(Document passage):
━━━━━━━━━━━━━━━━━━━━
Jair Bolsonaro might have overseen one of the worst responses to the coronavirus pandemic anywhere but you would not necessarily know it today.
A few months ago, as the virus got a grip on Brazil, its far-right president looked in deep political trouble. As he denied the need to take action to contain the spread of the virus and campaigned against quarantine measures and even his own health minister, there were nightly pot-banging protests while impeachment motions piled up in congress.
The president was already engaged in efforts to neuter probes into his family’s corruption, and his mishandling of the health emergency left him sensing such a threat to his position that he openly flirted with mounting a coup against the supreme court and congress.
But now, despite more than 3.7 million Brazilians having caught Covid-19 and almost 120,000 deaths from it – the most anywhere after the United States – Bolsonaro is enjoying his highest poll ratings since entering office. A recent Datafolha survey showed the number of Brazilians who think he is doing a good or great job has gone from 32 to 37 per cent, and more importantly his disapproval rating has dropped from 44 to 34 per cent.
The data explains why. While middle-class support has ebbed away, the president has gained in popularity among the country’s poor, even in the northeast region, traditionally a bastion of the left-wing Workers’ Party. This is where the impact of his government’s emergency payments to help those affected by the downturn caused by the pandemic has been most felt.
The injection of cash into the economy of the equivalent of €7.5 billion a month is so large it has caused a dramatic drop in inequality despite the plunge in economic activity, according to a study by a team at the University of São Paulo. And Bolsonaro has won support among those getting the payments.
Political dividend
There is an irony in this as during Bolsonaro’s first year in office his administration undermined the much-lauded social assistance programme Bolsa Família (the family purse). And his economic team was reluctant to implement an emergency payment scheme at the start of the pandemic and was pressured by the left-wing opposition into raising its value to about €90 a month.
But now that the president has discovered the political dividend that can be had from cash transfer programmes he wants to repackage the Bolsa Família, which he previously denigrated as vote buying, expanding it to include those receiving the emergency payments.
━━━━━━━━━━━━━━━━━━━━
(Stored data):
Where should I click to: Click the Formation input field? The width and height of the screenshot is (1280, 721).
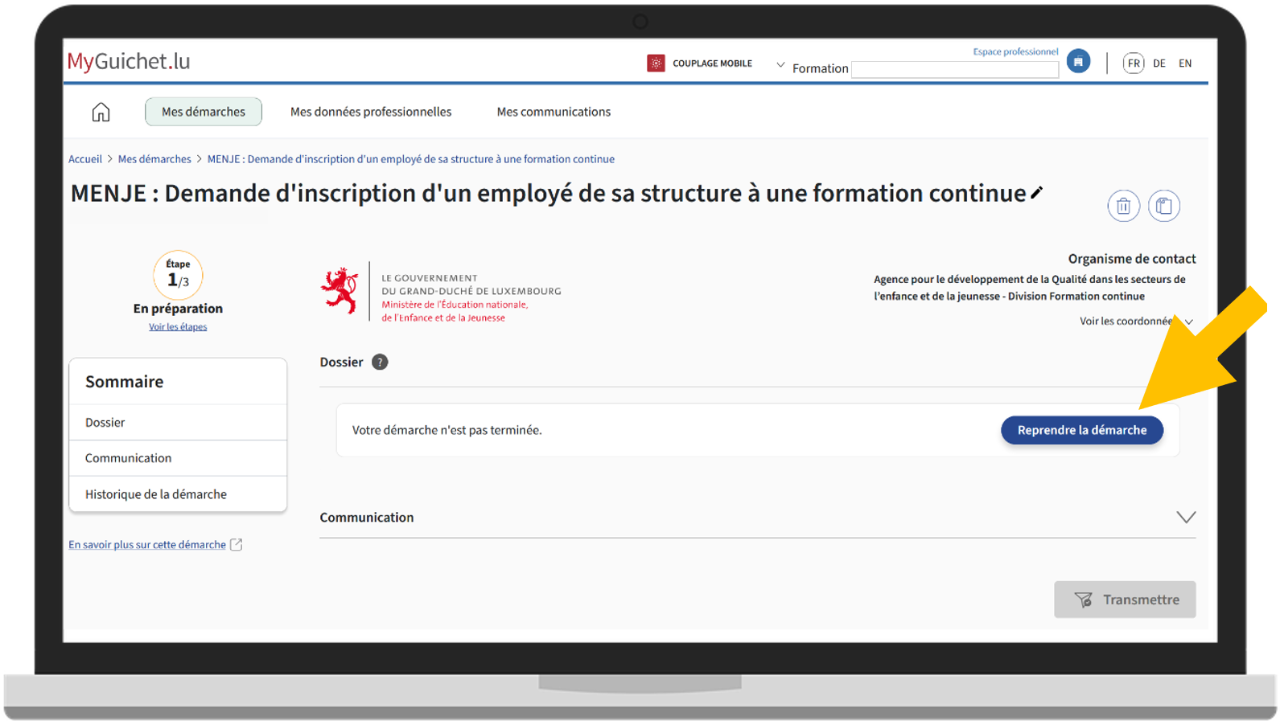(954, 69)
━━━━━━━━━━━━━━━━━━━━
(Exercise prompt): Rewrite the passage of the article on Jair Bolsonaro's popularity from "Jair Bolsonaro might" up to and including "up in congress.", replacing "pot-banging protests" with "street protests".

(Exercise solution):
Jair Bolsonaro might have overseen one of the worst responses to the coronavirus pandemic anywhere but you would not necessarily know it today.
A few months ago, as the virus got a grip on Brazil, its far-right president looked in deep political trouble. As he denied the need to take action to contain the spread of the virus and campaigned against quarantine measures and even his own health minister, there were nightly street protests while impeachment motions piled up in congress.